I luoghi.
Lo Hadrianeum o Tempio delle Provincie - Il Tempio di Matidia - Le terme di Agrippa e il primo Pantheon - Il Pantheon ricostruito da Adriano - Le terme di Nerone e quelle di Alessandro Severo - Il circo agonale, che diventerà piazza Navona - La via Recta, tra piazza Colonna e il ponte Neroniano sul Tevere, poi via Trionfale.
La storia.
L’edificio rotondo del Pantheon, posto al centro dello sviluppo di Roma in età imperiale, è rimasto, così come lo fece ricostruire Adriano fra il 118 e il 125 dell’era cristiana, ancora praticamente intatto nel suo scatolone architettonico: un enorme cilindro in muratura, sormontato da una cupola a calotta di sezione sferica, ben visibile soprattutto dall’interno e con una perfetta apertura circolare alla sommità. Chiamato “la Rotonda” dal popolo fin dal Medio evo, il Pantheon rimane ancora oggi un segno eccezionale della perennità di Roma.
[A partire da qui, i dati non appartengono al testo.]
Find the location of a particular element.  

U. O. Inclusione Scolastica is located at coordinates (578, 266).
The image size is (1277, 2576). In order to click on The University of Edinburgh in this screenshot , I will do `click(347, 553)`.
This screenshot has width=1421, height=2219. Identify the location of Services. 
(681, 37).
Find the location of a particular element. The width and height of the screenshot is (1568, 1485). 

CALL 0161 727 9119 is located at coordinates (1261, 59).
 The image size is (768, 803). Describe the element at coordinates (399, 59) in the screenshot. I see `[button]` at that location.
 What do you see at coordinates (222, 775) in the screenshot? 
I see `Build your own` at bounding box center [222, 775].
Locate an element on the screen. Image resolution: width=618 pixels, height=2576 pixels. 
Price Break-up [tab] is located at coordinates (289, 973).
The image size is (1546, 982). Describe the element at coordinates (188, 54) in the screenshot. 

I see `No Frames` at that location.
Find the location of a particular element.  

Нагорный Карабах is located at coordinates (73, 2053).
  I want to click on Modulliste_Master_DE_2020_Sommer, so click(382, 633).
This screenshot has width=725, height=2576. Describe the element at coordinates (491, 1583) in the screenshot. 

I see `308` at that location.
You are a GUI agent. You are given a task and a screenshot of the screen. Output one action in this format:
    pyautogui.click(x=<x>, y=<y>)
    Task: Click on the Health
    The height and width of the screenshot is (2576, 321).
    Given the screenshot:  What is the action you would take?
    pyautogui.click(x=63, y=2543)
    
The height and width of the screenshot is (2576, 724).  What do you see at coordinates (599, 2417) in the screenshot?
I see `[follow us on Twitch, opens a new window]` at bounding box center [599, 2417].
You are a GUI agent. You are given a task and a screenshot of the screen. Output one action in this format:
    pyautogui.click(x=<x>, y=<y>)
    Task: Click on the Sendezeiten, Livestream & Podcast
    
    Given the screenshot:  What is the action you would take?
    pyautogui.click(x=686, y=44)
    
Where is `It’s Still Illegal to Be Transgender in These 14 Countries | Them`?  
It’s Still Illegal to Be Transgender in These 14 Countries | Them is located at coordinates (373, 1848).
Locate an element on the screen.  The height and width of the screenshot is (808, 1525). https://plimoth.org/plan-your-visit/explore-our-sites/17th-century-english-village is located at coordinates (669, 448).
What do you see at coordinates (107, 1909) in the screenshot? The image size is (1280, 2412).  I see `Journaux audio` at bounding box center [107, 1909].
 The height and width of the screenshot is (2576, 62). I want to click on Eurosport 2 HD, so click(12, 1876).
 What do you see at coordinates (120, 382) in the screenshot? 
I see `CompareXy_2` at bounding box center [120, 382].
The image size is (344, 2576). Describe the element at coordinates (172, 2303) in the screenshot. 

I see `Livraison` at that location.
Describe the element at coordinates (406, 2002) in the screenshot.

Il primo Pantheon, dedicato dall’imperatore Augusto a “tutti gli déi” (come dice la parola greca, Pan-Theòn), era stato costruito dal grande generale Marco Agrippa, genero dello stesso Augusto (aveva sposato la figlia, Giulia) al tempo del suo terzo consolato, tra il 26 e il 25 avanti Cristo; ma in forma rettangolare - come tutti gli antichi templi - e con l’ingresso all’incontrario, ossia a sud e verso il Campidoglio. Un secolo e mezzo dopo, Adriano imperatore dal 117 al 138, fece ricostruire totalmente non solo il Pantheon, ma anche l’intera zona in cui il monumento era inserito.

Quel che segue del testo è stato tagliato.